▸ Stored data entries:
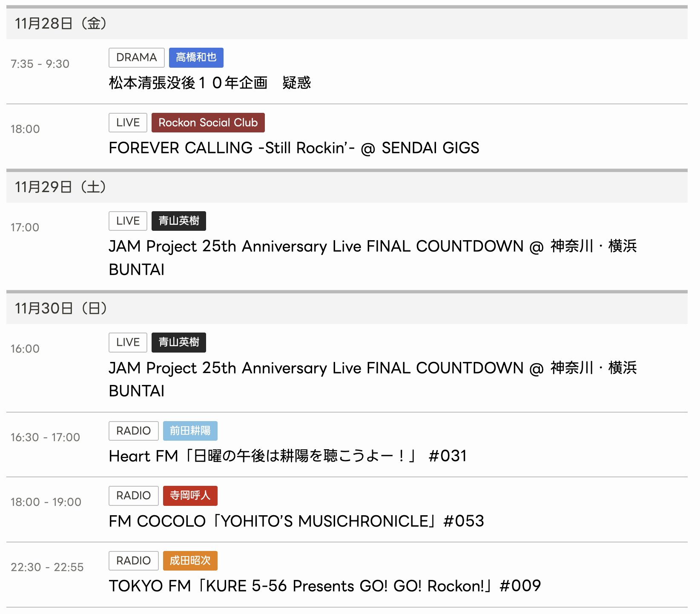The width and height of the screenshot is (700, 614).
Task: Open TOKYO FM GO! GO! Rockon! #009
Action: click(x=324, y=586)
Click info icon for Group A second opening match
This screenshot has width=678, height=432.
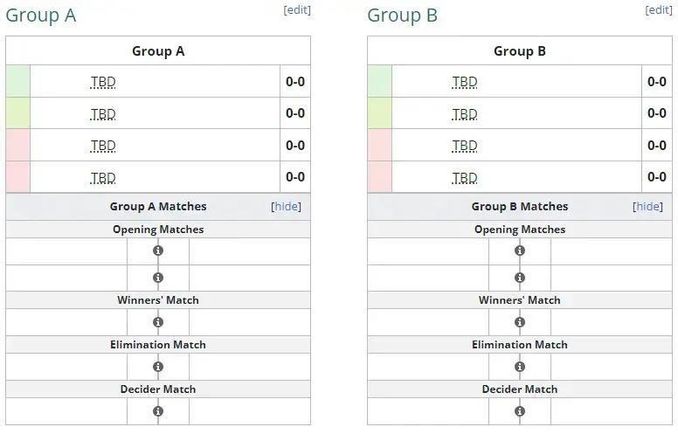pos(158,277)
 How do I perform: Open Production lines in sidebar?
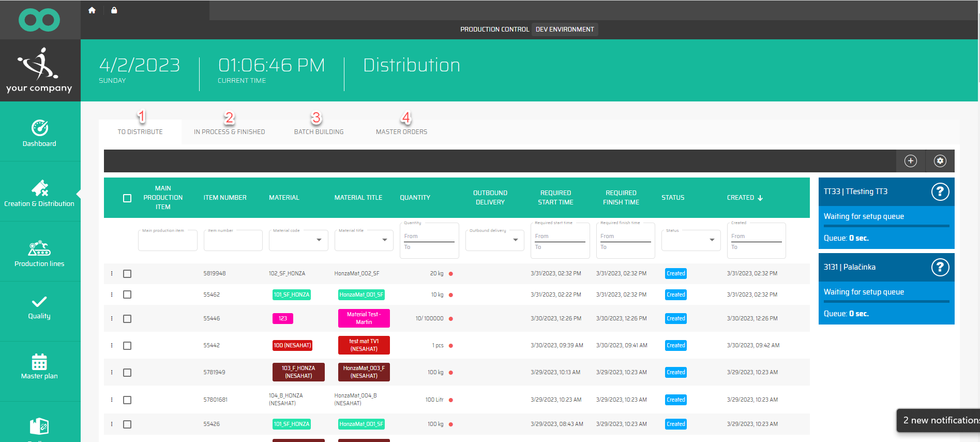click(40, 253)
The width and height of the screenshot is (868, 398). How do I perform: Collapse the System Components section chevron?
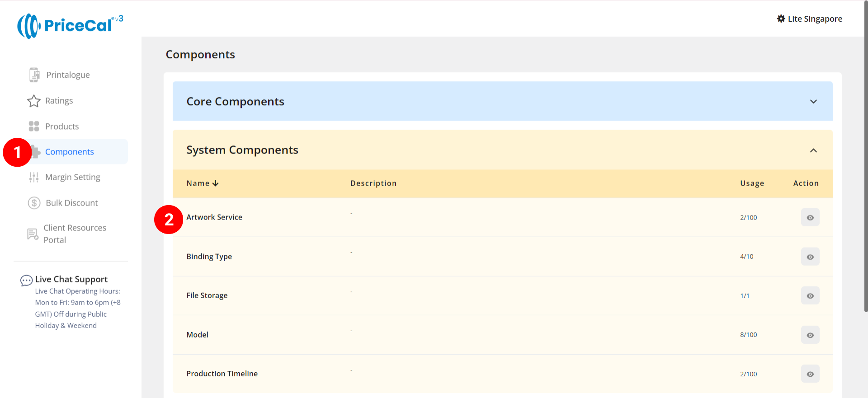pyautogui.click(x=813, y=150)
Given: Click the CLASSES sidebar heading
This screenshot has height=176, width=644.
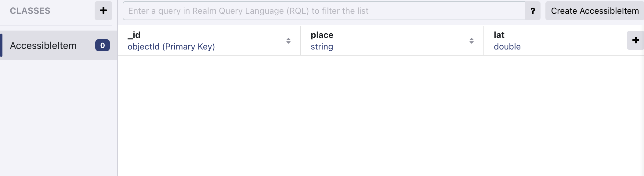Looking at the screenshot, I should pos(30,11).
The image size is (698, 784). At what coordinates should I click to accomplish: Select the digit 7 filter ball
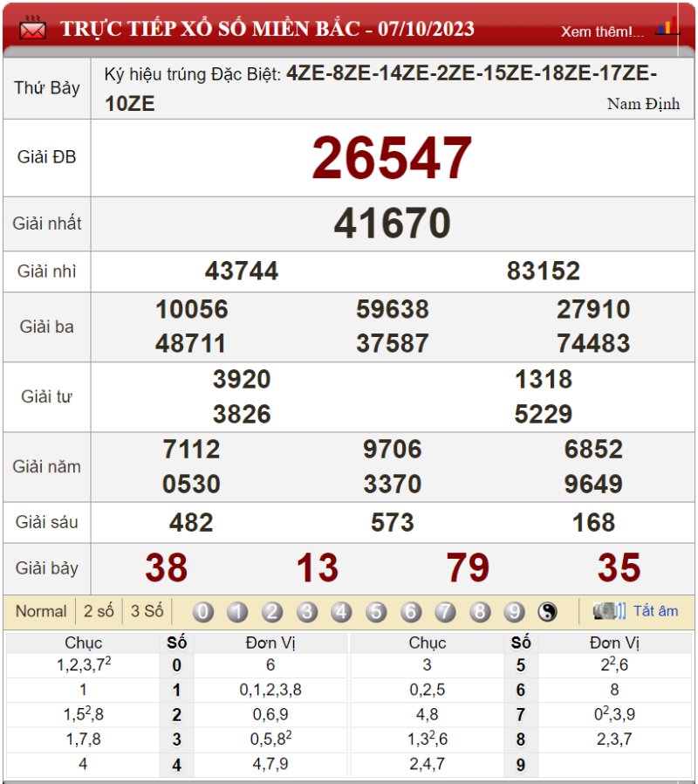(x=445, y=612)
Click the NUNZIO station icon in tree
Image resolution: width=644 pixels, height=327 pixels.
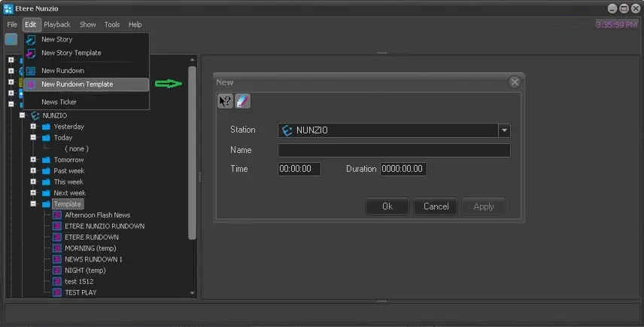coord(35,116)
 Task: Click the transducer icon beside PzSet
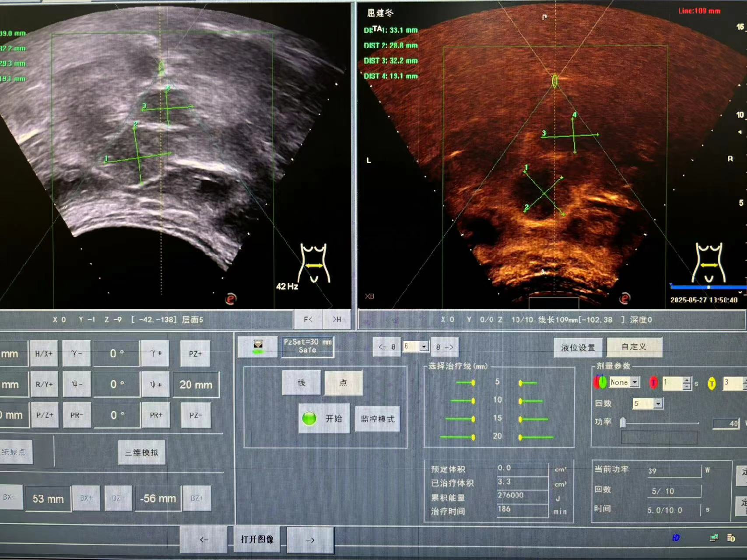click(258, 347)
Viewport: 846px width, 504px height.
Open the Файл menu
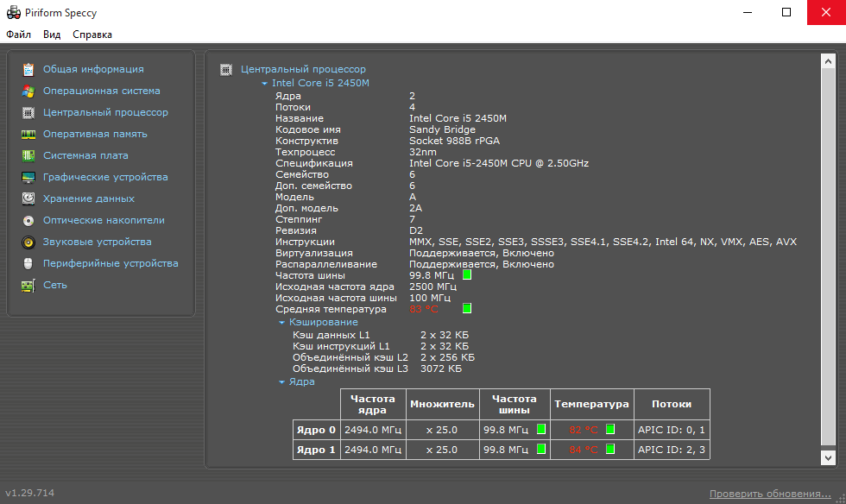coord(18,35)
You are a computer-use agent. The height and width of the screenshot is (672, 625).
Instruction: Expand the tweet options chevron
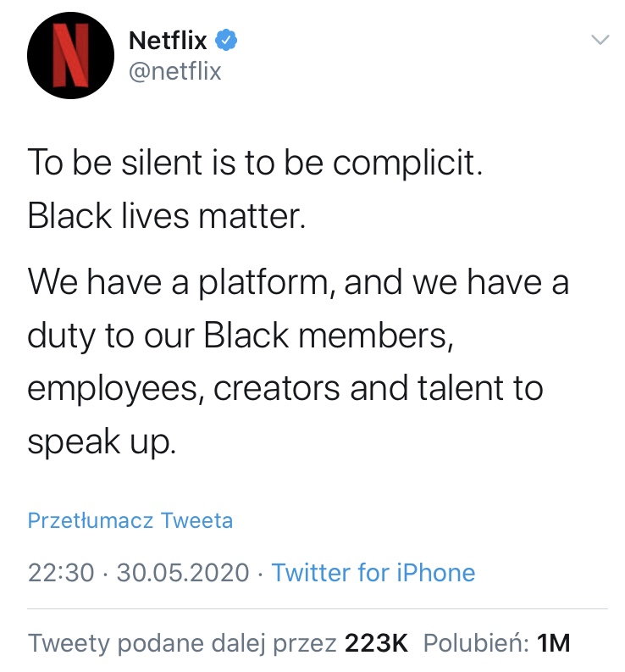599,40

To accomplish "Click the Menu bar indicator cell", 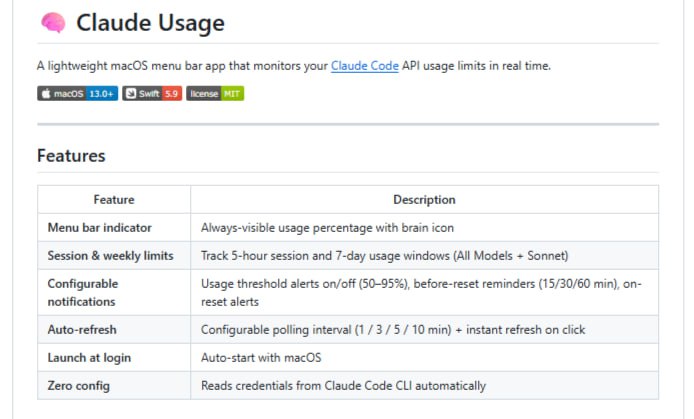I will (99, 227).
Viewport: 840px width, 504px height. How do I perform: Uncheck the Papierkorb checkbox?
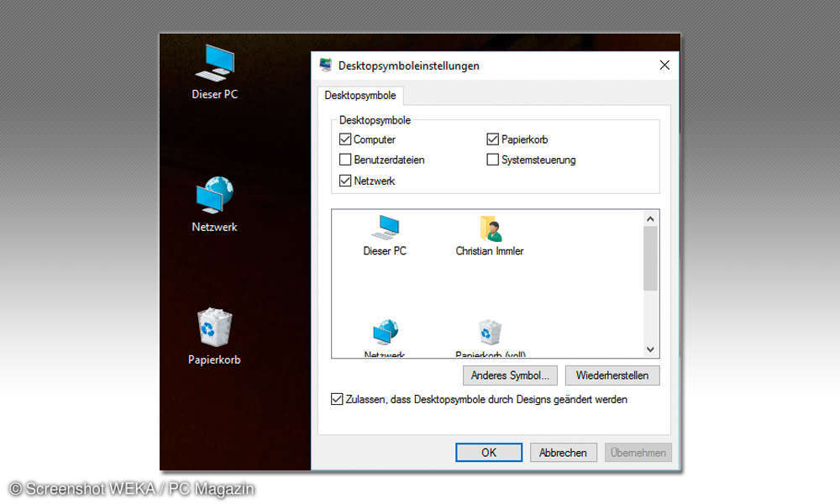pos(492,139)
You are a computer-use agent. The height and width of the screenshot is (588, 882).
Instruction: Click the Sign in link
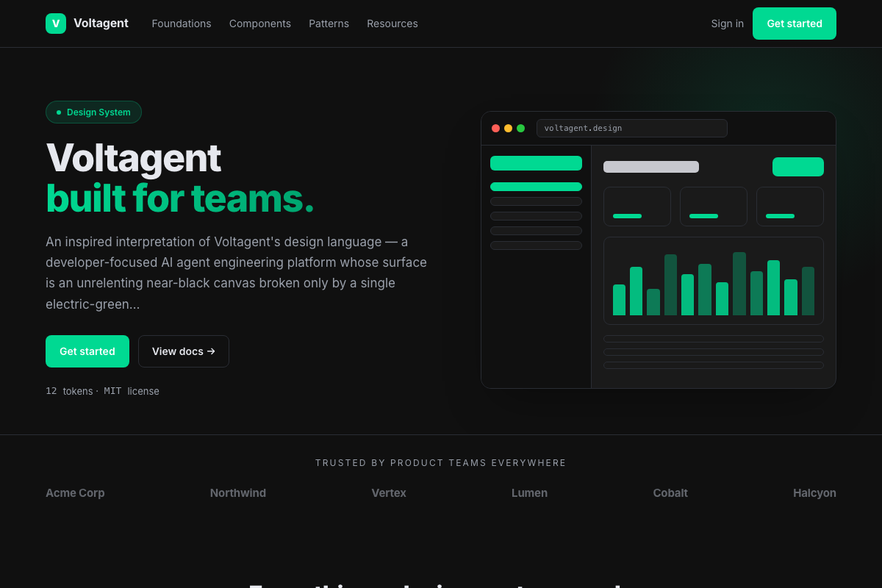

▸ ACTIVITY:
Select every line above that contains the word "computer", and copy it.

▸ YOUR SOLUTION:
You are a computer-use agent. The height and width of the screenshot is (672, 625).
You are a computer-use agent. The height and width of the screenshot is (588, 882).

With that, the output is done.